Monday, February 10, 2025

Legal Armoring RE Donald Jethro Trump, Day 22

 

More than 40 lawsuits seeking to stop Donald J. Trump's ExecOrder fantasies have been filed since January 20th by state attorneys general, unions, and nonprofits. As a result, judicial orders in nine Federal court cases will, for a time, partially bind the administration’s hands -- at least on paper. Those things Trump sought illegally to do include ending automatic citizenship for babies born to undocumented immigrants on U.S. soil; transferring transgender female inmates to male-only prisons; potentially exposing the identities of FBI personnel who investigated the Jan. 6, 2021, attack on the Capitol; coaxing federal workers to accept “deferred resignation” under a tight deadline; and freezing as much as $3 trillion in domestic spending -- all those ExecOrders are now enjoined by judges.

On Friday afternoon, Judge Carl Nichols, a district judge nominated by Trump. said he would issue a temporary restraining order halting the administrative leave of 2,200 employees at the U.S. Agency for International Development (USAID) and the looming withdrawal of nearly all of the agency’s workers from overseas.
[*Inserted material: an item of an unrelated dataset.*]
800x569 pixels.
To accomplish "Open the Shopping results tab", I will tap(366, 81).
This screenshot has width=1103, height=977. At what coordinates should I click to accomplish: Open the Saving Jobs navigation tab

Also, late on Friday night, in the first victory for Trump’s new administration in Federal court, Judge John D. Bates, appointed to the bench by President George W. Bush, rejected a request by a coalition of unions for an emergency order blocking Elon Musk’s team from accessing Labor Department data. 

The NYTimes reported that while the executive branch is entrusted with the capacity for swift, decisive action, "the judiciary is slow by design, and the legal opposition to Mr. Trump’s opening moves may struggle to keep up with his fire hose of disruption."